Mi pare però che tu esageri un po’. Non credo che sia subdola robaccia, questo film. E’ un film superficiale e ambiguo. Ma gli homeless li mostra, non li omette. Certo, alla fine loro resteranno li a far la fila e l’eroe si comprerà la spider. E qui casca l’asino. Però, credo che scagliarsi a testa bassa sulla ‘mentalità americana che ripugna’ rischia di essere una posizione un po’ manichea. L’altra faccia c’è. Che si possa dare una speranza, che si possa suggerire a qualcuno -a tutti – che ce la si può fare, che ognuno possiede dei propri specifici talenti e qualità da utilizzare per affermarsi non mi pare un’idea regressiva nè necessariamente delirio di onnipotenza. Il problema è qual’è l’obiettivo. La felicità? Qui probabilmente diverge l’idea che ne abbiamo noi da quella del protagonista del film. Ma che ognuno ne possa avere una diversa mi sembra legittimo.
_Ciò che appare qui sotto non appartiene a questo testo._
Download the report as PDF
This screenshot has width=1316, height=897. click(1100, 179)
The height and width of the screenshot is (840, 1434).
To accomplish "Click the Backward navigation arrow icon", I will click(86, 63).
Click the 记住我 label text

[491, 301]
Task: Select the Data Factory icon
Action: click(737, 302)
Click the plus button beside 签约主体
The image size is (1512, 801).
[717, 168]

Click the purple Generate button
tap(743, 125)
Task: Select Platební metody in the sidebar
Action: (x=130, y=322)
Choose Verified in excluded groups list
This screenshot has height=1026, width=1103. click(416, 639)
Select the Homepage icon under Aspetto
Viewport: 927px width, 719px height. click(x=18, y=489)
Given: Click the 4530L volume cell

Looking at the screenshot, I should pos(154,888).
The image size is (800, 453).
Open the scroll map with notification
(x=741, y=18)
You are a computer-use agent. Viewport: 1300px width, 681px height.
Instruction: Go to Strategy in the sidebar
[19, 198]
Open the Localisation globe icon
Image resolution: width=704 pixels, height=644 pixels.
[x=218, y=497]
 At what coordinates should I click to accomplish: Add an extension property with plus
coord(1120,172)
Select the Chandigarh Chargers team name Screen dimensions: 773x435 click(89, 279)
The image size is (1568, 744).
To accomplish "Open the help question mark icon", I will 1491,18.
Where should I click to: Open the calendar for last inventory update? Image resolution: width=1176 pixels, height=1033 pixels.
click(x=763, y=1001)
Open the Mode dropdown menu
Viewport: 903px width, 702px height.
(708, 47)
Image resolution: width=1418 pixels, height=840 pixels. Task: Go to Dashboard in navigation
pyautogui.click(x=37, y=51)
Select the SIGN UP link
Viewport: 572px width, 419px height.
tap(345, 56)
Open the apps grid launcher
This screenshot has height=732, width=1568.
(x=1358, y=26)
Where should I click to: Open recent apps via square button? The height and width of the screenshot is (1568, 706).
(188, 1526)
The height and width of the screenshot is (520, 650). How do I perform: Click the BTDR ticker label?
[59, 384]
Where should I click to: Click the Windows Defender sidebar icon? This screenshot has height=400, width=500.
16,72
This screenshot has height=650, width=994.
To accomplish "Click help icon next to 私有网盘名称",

invece io ho visto solo (ieri) saturno contro, qui non citato, mentre la cena m’è rimasta sullo stomaco (non avendola vista quella sera con te). Saturno…c’erano ancora le fate, ma senza lo stesso sapore…e non posso nemmeno citarlo nel marketing blog del pastificio di cui ti ho parlato, perchè la pasta della scena a tavola e gli spahetti scotti che il protagonista cerca di mandare giù sono firmati Garofalo…
baci
ade
anch´io ho un blog que si chiama Cronopio en Argentina.
Saludos!!
chi dice che la ricerca della felicità nn è un filmbello???
è stupendo! perche parla di una storia vera di un uomo che ha sacrificato tutto solo per riuscire a far stare bene suo figlio!